Кажется, что кулакам ничего не стоит одержать верх над руками, но это происходит потому, что большинство из них не имеют такого размаха, каким обладали руки Джона Сэксона, кроме того, мало кто тренирует глаза два месяца подряд, стреляя навскидку по мелким зверюшкам и птицам и при этом каждый раз повторяя: «Боб Уизерелл!»
Если вы можете определить, куда полетит птица, когда она, взмахнув крыльями, срывается с ветки, куда собирается прыгнуть белка или побежать кролик, то для вас не составит труда угадать, в каком направлении метнется кулак, и соответственно увернуться от него, схватить руками противника. Джону, подобно большинству мальчишек, растущих в горах, часто приходилось бороться в школе.

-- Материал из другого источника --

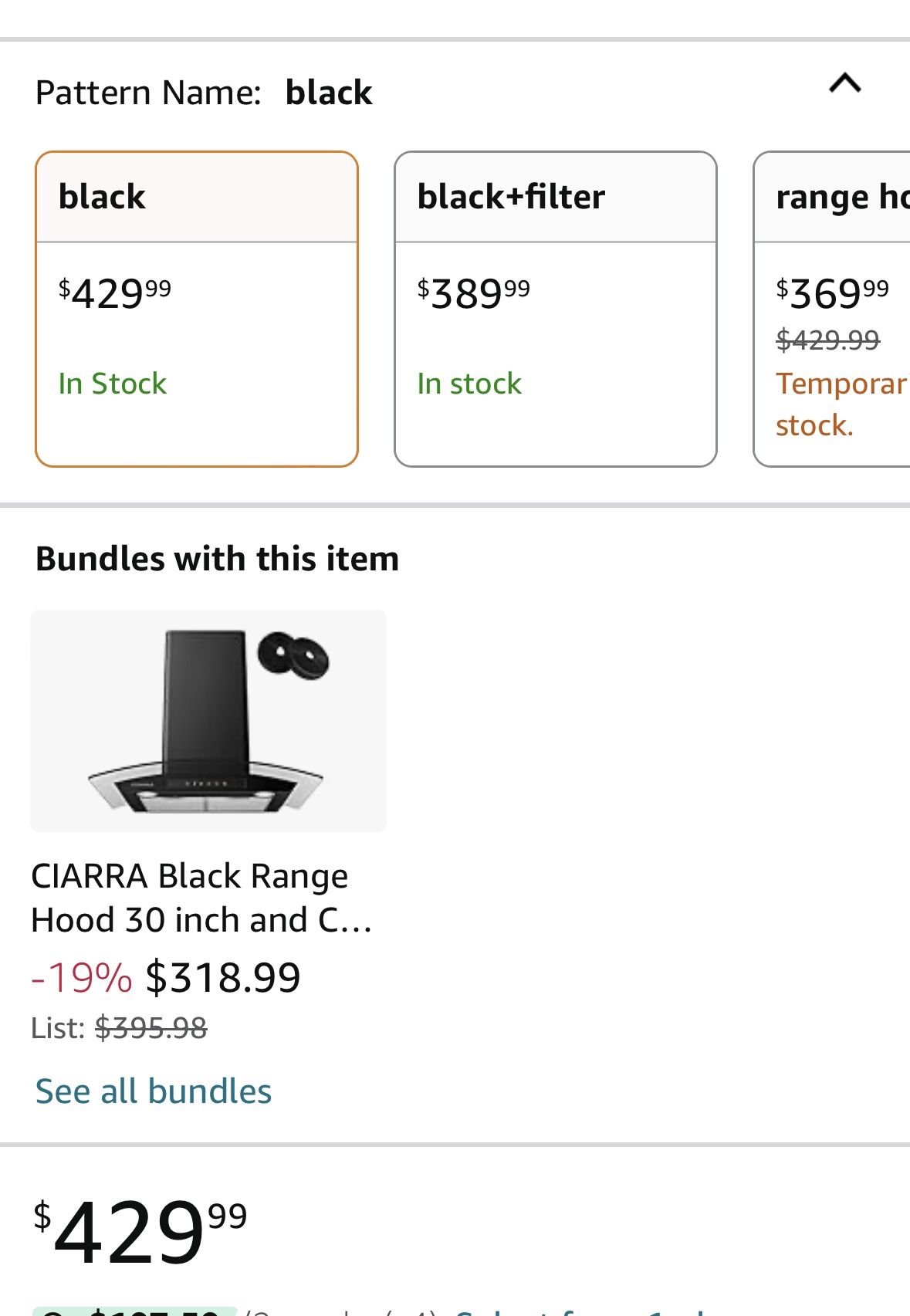
Task: Tap the green "In stock" text under black+filter
Action: (469, 384)
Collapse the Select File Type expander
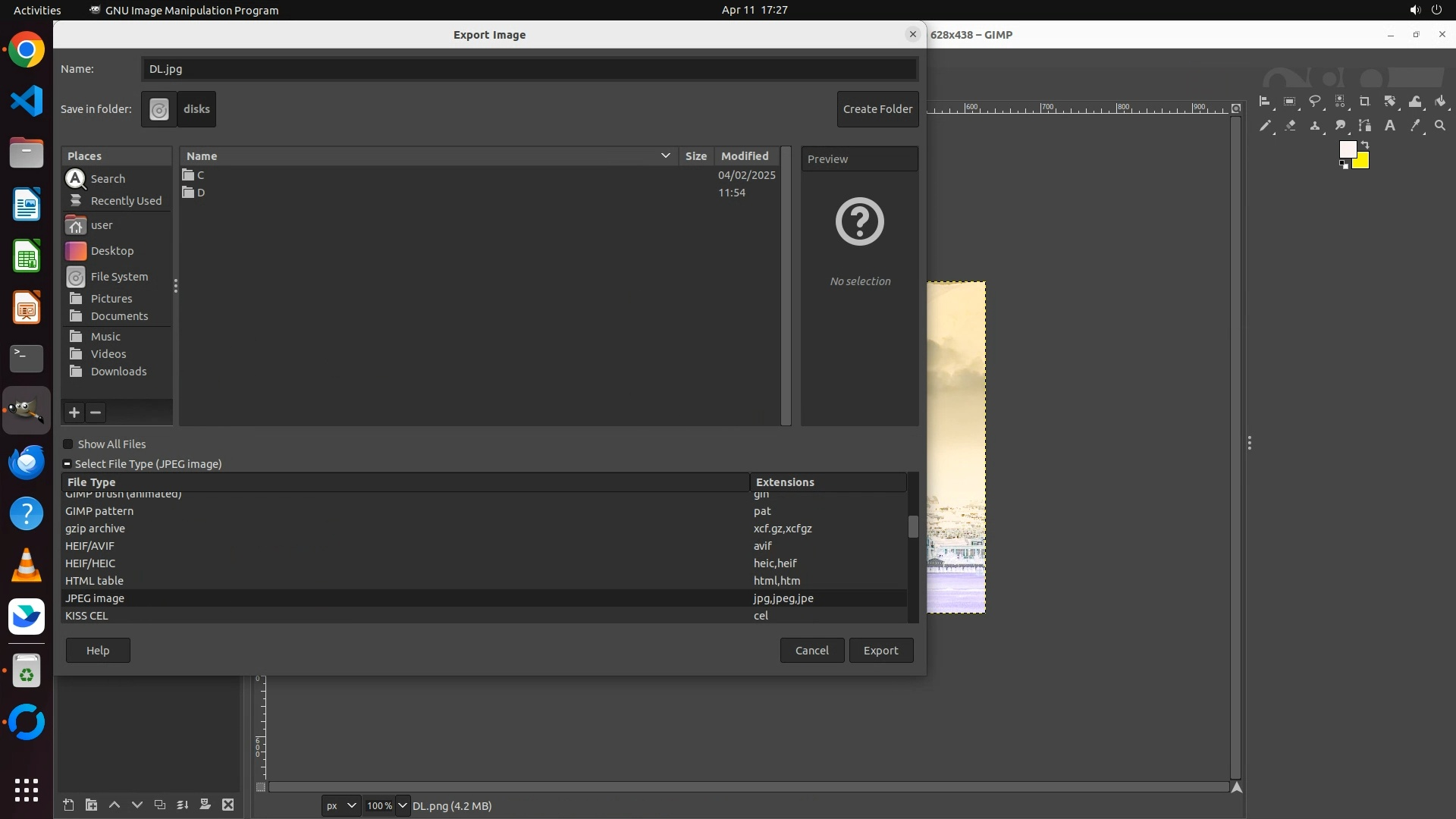The image size is (1456, 819). coord(67,464)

Теперь он вспоминал старые приемы, одновременно изобрел новые и, используя и те и другие, вышвыривал буйных посетителей из «Катящихся костей».
За весь месяц работы Джону ни разу не пришлось прибегнуть к оружию. Однако каждое утро он по два-три часа практиковался в стрельбе из кольта, уходя на такое расстояние, чтобы в городе не слышали выстрелов. На Западе человеку легко нарваться на стычку – от обычной драки до перестрелки, – но Сэксон предпочитал работать руками, а не ножом или револьвером. Многие слышавшие о нем специально приходили в салун помериться с ним силой.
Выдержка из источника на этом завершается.